▶ TASK BRIEF
The data must be returned in full and exactly as given.

····················

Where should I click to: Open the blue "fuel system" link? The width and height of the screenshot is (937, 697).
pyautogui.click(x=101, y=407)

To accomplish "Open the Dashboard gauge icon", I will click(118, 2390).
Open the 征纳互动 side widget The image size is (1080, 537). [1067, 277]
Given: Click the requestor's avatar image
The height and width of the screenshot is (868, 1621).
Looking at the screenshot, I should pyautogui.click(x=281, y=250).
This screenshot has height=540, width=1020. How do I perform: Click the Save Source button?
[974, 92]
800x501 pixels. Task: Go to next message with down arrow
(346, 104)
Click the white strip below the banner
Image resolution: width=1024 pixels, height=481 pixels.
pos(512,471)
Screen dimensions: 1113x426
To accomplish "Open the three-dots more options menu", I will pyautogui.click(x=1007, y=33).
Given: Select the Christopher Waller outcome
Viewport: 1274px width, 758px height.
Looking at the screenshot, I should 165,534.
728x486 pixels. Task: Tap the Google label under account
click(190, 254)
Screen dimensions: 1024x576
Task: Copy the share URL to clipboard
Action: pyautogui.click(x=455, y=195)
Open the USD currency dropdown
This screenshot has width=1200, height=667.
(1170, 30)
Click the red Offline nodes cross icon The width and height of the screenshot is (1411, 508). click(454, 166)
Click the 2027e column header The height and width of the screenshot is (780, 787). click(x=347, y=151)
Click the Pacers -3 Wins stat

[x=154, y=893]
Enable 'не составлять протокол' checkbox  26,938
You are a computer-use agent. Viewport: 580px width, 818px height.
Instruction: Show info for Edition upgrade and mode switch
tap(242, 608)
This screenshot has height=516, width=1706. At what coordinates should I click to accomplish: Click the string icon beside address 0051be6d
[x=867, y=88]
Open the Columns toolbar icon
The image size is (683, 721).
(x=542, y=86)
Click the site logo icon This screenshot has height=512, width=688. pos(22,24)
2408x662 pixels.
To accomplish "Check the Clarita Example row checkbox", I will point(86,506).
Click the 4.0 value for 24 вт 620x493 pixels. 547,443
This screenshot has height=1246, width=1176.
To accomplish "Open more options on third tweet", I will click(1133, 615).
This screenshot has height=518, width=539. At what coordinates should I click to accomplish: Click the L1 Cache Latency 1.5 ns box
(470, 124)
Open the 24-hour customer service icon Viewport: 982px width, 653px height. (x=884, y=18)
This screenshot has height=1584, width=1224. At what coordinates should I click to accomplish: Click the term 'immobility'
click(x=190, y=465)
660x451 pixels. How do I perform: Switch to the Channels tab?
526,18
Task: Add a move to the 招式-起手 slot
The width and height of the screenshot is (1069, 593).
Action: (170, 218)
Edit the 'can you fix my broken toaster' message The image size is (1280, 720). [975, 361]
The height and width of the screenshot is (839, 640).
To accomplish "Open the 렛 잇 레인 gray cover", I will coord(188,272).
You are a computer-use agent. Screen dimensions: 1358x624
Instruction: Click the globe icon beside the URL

····················

▶ YOUR RESPONSE
Where should I click to: Open the blue "fuel system" link? The width and height of the screenshot is (937, 697).
pyautogui.click(x=101, y=407)

To accomplish "Open the Dashboard gauge icon", I will click(118, 2390).
Open the 征纳互动 side widget The image size is (1080, 537). [1067, 277]
Given: Click the requestor's avatar image
The height and width of the screenshot is (868, 1621).
Looking at the screenshot, I should pyautogui.click(x=281, y=250).
This screenshot has height=540, width=1020. How do I perform: Click the Save Source button?
[974, 92]
800x501 pixels. Task: Go to next message with down arrow
(346, 104)
Click the white strip below the banner
Image resolution: width=1024 pixels, height=481 pixels.
pos(512,471)
Screen dimensions: 1113x426
To accomplish "Open the three-dots more options menu", I will pyautogui.click(x=1007, y=33).
Given: Select the Christopher Waller outcome
Viewport: 1274px width, 758px height.
Looking at the screenshot, I should 165,534.
728x486 pixels. Task: Tap the Google label under account
click(190, 254)
Screen dimensions: 1024x576
Task: Copy the share URL to clipboard
Action: pyautogui.click(x=455, y=195)
Open the USD currency dropdown
This screenshot has width=1200, height=667.
(1170, 30)
Click the red Offline nodes cross icon The width and height of the screenshot is (1411, 508). click(454, 166)
Click the 2027e column header The height and width of the screenshot is (780, 787). click(x=347, y=151)
Click the Pacers -3 Wins stat

[x=154, y=893]
Enable 'не составлять протокол' checkbox  26,938
You are a computer-use agent. Viewport: 580px width, 818px height.
Instruction: Show info for Edition upgrade and mode switch
tap(242, 608)
This screenshot has height=516, width=1706. At what coordinates should I click to accomplish: Click the string icon beside address 0051be6d
[x=867, y=88]
Open the Columns toolbar icon
The image size is (683, 721).
(x=542, y=86)
Click the site logo icon This screenshot has height=512, width=688. pos(22,24)
2408x662 pixels.
To accomplish "Check the Clarita Example row checkbox", I will point(86,506).
Click the 4.0 value for 24 вт 620x493 pixels. 547,443
This screenshot has height=1246, width=1176.
To accomplish "Open more options on third tweet", I will click(1133, 615).
This screenshot has height=518, width=539. At what coordinates should I click to accomplish: Click the L1 Cache Latency 1.5 ns box
(470, 124)
Open the 24-hour customer service icon Viewport: 982px width, 653px height. (x=884, y=18)
This screenshot has height=1584, width=1224. At what coordinates should I click to accomplish: Click the term 'immobility'
click(x=190, y=465)
660x451 pixels. How do I perform: Switch to the Channels tab?
526,18
Task: Add a move to the 招式-起手 slot
The width and height of the screenshot is (1069, 593).
Action: (170, 218)
Edit the 'can you fix my broken toaster' message The image size is (1280, 720). [975, 361]
The height and width of the screenshot is (839, 640).
To accomplish "Open the 렛 잇 레인 gray cover", I will coord(188,272).
You are a computer-use agent. Screen dimensions: 1358x624
Instruction: Click the globe icon beside the URL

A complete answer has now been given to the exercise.